Originally this was just a grassy field with flowers (Campo de’ Fiori means just that), this square has been one of Rome’s vegetable and fruit market since the Middle Ages. It still is, vibrant with the cries of the vendors selling their wares. “Try these fresh peaches!”, says an elderly lady to me as I pass by. They do look good – they are deliciously sweet too.
“How about some fresh fish?” shouts a man on the nearby stall. They look as good as the fresh fish ready to be cooked in the restaurant where I always to eat my favorite pasta ‘Cacio e Pepe’, a truly Roman dish made with spaghetti, sheep’s cheese and fresh ground pepper. Simple and stunningly good. Which of course demands a crisp, dry, chilled white wine from Frascati to make you feel properly Roman.

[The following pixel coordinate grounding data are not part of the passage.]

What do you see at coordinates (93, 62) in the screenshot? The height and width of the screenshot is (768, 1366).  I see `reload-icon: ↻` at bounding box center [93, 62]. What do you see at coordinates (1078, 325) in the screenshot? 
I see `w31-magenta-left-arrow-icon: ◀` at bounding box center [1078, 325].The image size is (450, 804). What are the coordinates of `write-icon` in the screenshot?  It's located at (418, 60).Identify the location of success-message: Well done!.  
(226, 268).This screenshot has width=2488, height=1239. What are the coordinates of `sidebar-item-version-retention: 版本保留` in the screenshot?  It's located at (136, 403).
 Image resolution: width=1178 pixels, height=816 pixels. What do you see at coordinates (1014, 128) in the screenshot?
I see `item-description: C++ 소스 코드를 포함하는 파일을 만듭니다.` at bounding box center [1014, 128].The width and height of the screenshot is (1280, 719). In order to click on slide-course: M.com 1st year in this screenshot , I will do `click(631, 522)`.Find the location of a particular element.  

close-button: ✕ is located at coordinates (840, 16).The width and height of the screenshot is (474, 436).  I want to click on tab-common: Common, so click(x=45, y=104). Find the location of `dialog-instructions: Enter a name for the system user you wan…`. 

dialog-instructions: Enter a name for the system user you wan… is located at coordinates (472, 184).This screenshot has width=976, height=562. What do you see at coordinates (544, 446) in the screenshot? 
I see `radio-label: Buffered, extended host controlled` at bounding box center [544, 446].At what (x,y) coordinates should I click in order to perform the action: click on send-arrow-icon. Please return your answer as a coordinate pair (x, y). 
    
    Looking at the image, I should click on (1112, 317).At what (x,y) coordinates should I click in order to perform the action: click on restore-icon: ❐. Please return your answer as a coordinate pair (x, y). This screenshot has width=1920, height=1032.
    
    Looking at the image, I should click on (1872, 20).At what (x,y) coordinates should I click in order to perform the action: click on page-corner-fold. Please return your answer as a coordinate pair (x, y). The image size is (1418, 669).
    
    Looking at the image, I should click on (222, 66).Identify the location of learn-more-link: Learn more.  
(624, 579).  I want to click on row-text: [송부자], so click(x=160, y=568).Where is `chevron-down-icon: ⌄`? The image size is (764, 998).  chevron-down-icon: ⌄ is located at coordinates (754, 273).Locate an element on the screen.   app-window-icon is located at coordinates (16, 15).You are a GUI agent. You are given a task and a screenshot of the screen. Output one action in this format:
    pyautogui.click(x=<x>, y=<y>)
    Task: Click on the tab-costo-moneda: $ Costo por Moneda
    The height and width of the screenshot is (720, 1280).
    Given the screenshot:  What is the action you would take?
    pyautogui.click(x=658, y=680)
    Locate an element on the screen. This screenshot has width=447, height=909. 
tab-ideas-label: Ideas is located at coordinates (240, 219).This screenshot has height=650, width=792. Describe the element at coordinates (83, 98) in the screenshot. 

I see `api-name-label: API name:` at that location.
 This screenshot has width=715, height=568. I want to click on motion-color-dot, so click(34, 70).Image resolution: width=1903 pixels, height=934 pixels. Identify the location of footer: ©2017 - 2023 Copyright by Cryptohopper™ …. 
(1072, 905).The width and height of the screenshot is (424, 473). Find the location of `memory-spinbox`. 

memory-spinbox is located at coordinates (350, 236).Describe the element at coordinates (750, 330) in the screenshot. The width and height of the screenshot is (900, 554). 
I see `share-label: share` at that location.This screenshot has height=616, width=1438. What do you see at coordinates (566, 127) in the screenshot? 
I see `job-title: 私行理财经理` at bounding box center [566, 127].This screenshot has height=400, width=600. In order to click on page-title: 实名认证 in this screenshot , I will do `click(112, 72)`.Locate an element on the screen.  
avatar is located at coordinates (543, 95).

Nearby lies the Cancelleria, a soaring palace built at the height of the Renaissance and once home to Rodrigo Borgia, who became Pope Alexander VI. In fact both Cesare and Lucrezia Borgia were born here, in their mother’s house on the Campo.
Just up the street is the Villa Farnese, designed by Michelangelo for another family who became Popes, it is said because that future Pope’s sister was the mistress of Rodrigo Borgia himself.
At the other end of the Campo, with a flourish of time that takes you from one age to another just by turning a corner, in a place now lost but the form of which is still traced in the streets, lies the shadow of Pompey’s Theatre. Here it was, at its entrance, on those Ides of March, that Caesar was stabbed to death.
The time to visit the Campo is at sunset, when Rome’s students gather in the piazza outside the wine bars and at the feet of the statute of Giordano Bruno, to chat about the day’s events, drink an aperitif before dinner, play a guitar, court their paramours. Rome is like that.